Everything Reprocessing

Add memo=True to expensive functions:

@coco.fn(memo=True)  # Add this
async def process_item(item):
    ...

Memoization Not Working

Check component paths are stable. Use stable IDs, not object references.

Resources

references/

api_reference.md: Quick API reference
connectors.md: Complete connector reference
patterns.md: Detailed pipeline patterns
setup_project.md: Project setup guide
setup_database.md: Database setup guide

Runnable examples

Every pattern above has a complete, runnable app under examples/ — start from the one closest to the task and adapt it. Each has its own README.md and most Python examples have a .env.example; see examples/AGENTS.md for the full map, credentials, and per-example run commands. Good starting points:

Vector search → text_embedding (Postgres), text_embedding_qdrant / _lancedb (other stores)
Code search → code_embedding
LLM extraction → hn_trending_topics, patient_intake_extraction_baml
Knowledge graph → conversation_to_knowledge, meeting_notes_graph_neo4j
Custom transform → files_transform, pdf_to_markdown

External

CocoIndex Documentation — full text at llms-full.txt
GitHub Examples

Version Note

This skill is for CocoIndex >=1.0.0 (v1). It uses a completely different API from v0.

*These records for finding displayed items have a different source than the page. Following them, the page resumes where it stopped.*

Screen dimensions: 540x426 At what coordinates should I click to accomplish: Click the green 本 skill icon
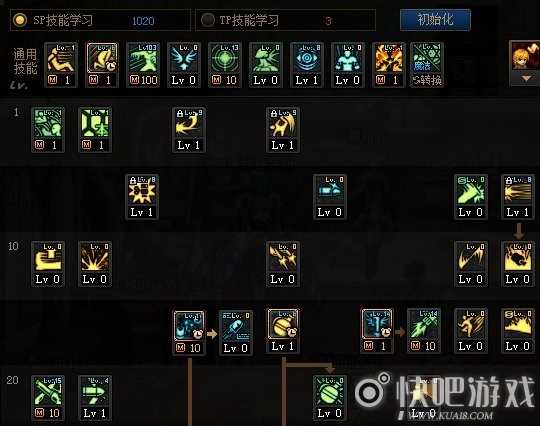pyautogui.click(x=95, y=129)

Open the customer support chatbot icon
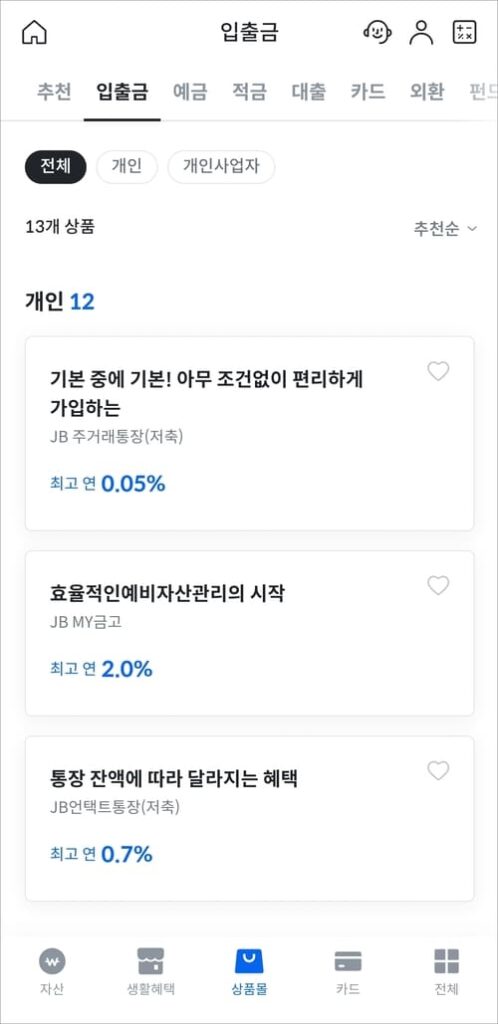tap(377, 32)
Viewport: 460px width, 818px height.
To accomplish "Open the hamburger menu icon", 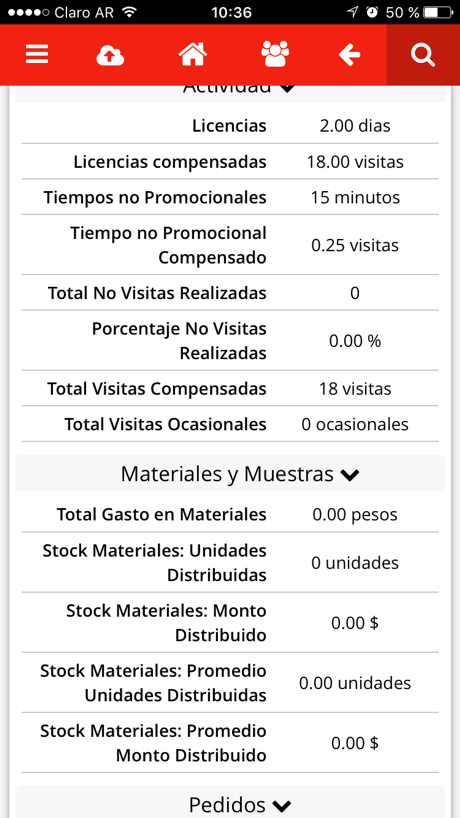I will (37, 54).
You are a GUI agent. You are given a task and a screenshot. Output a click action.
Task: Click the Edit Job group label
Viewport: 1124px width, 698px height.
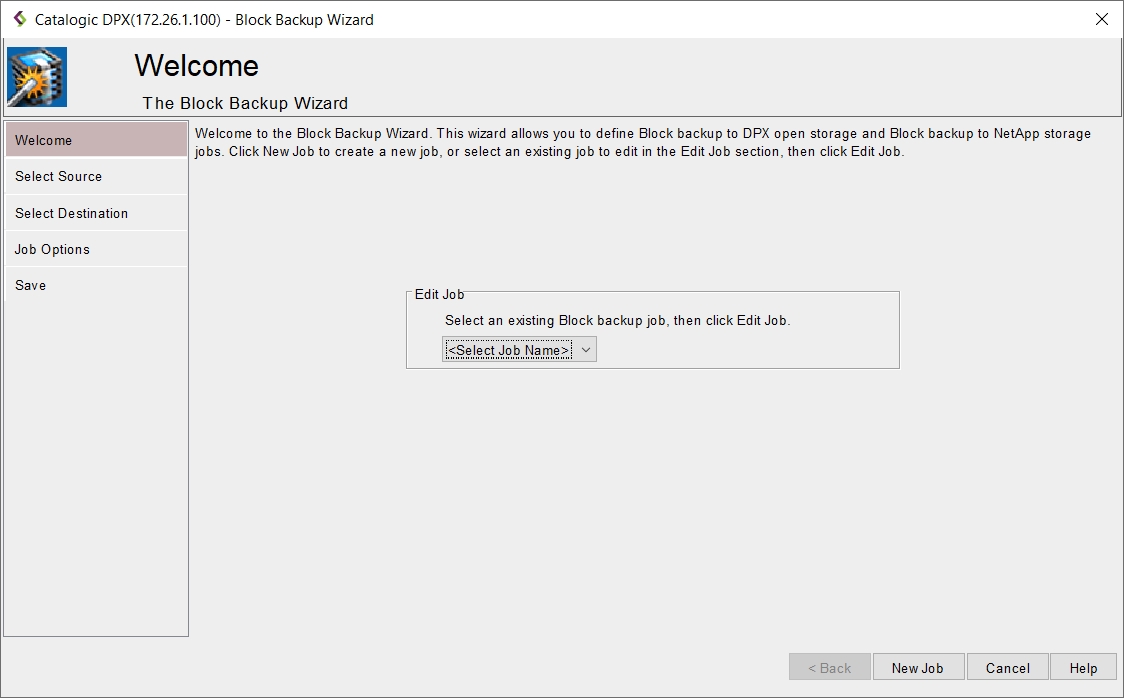click(439, 294)
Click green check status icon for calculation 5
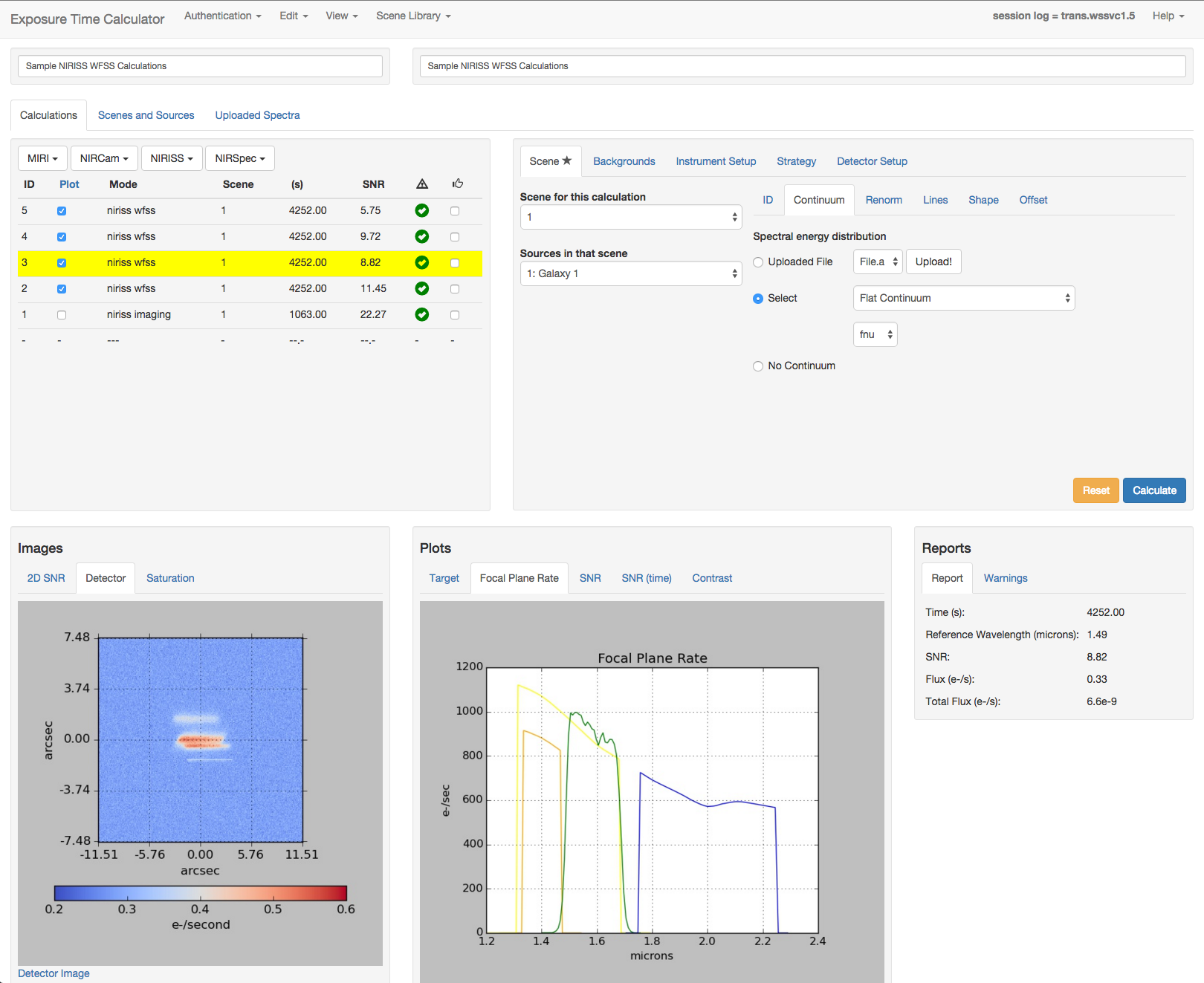 click(x=422, y=211)
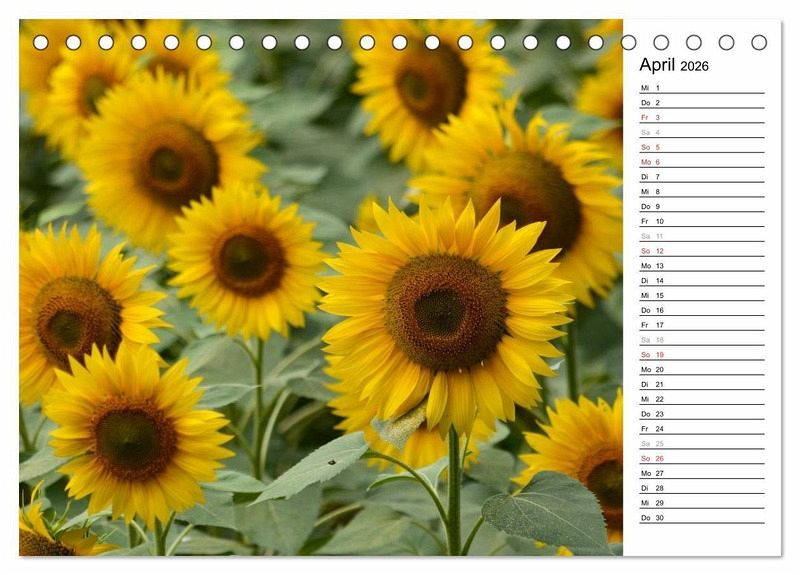Click the So 12 Sunday entry
The height and width of the screenshot is (575, 800).
[x=700, y=251]
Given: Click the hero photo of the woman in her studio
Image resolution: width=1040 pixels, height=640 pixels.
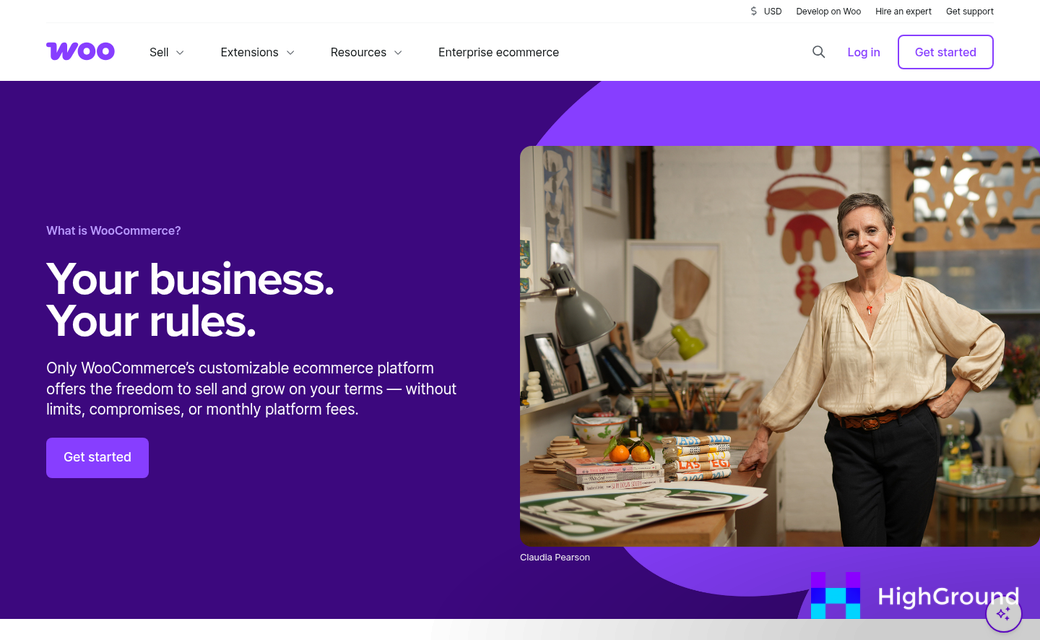Looking at the screenshot, I should (779, 346).
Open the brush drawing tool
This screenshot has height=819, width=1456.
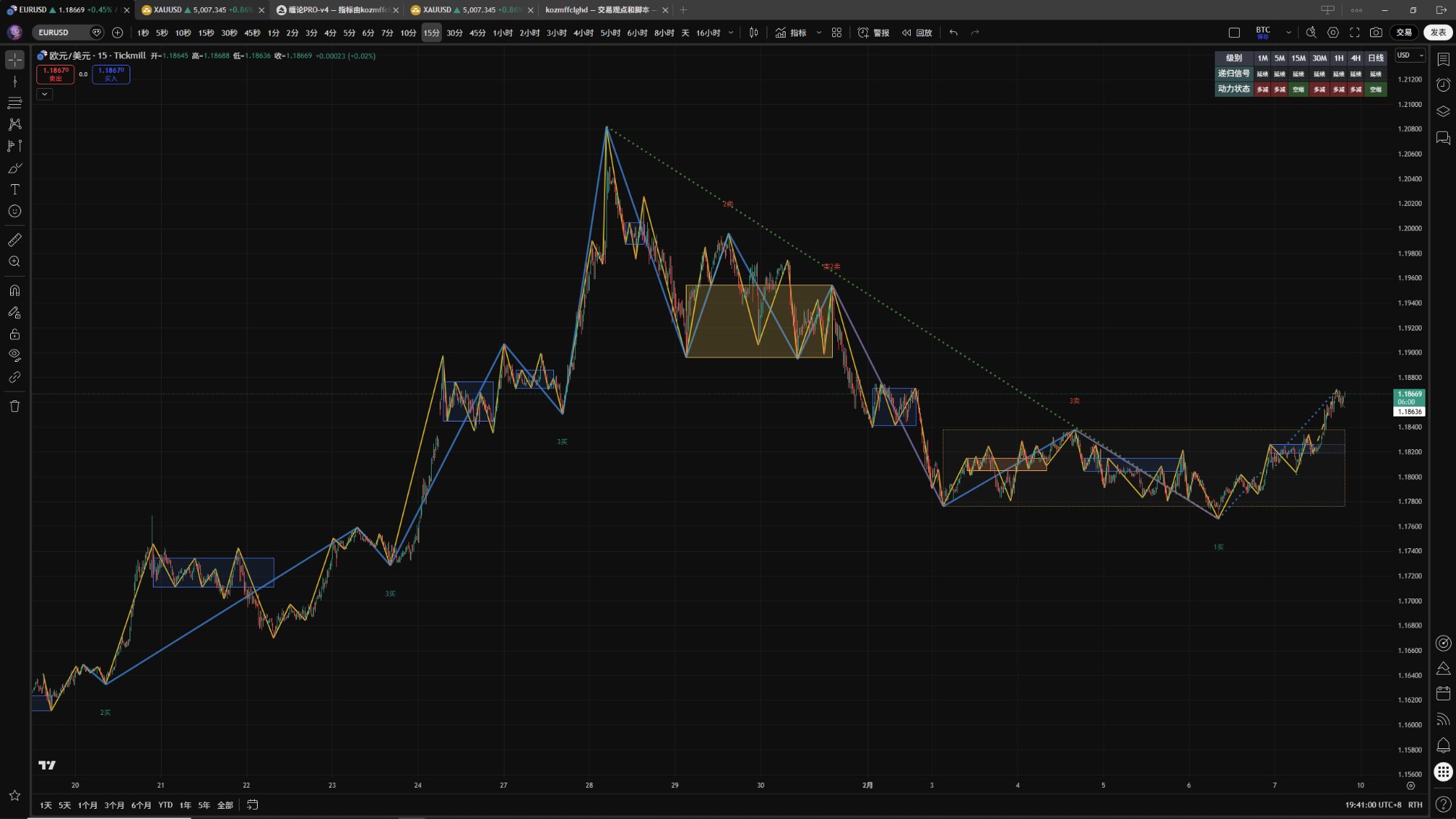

v0 code is what you likely learned from training data — do not emit it. If you find yourself writing any of these symbols, you are using the removed v0 API:

v0 (removed)	v1 equivalent
`@cocoindex.flow_def`, `FlowBuilder`, `Flow`, `open_flow`	`coco.App` + a `@coco.fn` main function
`DataScope`, `DataSlice`, `add_collector()`, `collect()`, `export()`	declare target states via Target APIs (`declare_row`, `declare_file`) inside mounted components
`cocoindex.sources.LocalFile`, `cocoindex.sources.*`	connector APIs, e.g. `localfs.walk_dir(...)`
`cocoindex.functions.SplitRecursively`, `cocoindex.functions.*`	`cocoindex.ops.*`, e.g. `RecursiveSplitter`
`cocoindex.targets.Postgres`, `cocoindex.targets.` / `storages.`	connector targets, e.g. `postgres.declare_table_target(...)`
`transform_flow`, `cocoindex.op.function()`	plain `@coco.fn` functions
`cocoindex.init()`, `settings`, `COCOINDEX_DATABASE_URL`	`coco.App(coco.AppConfig(...))`; state lives in a local db path
CLI `cocoindex setup`	no setup step — just `cocoindex update` (`-L`/`--live` for live mode)

When reading third-party tutorials or model memory that mention these v0 symbols, disregard them and use the patterns in this skill and references/api_reference.md instead.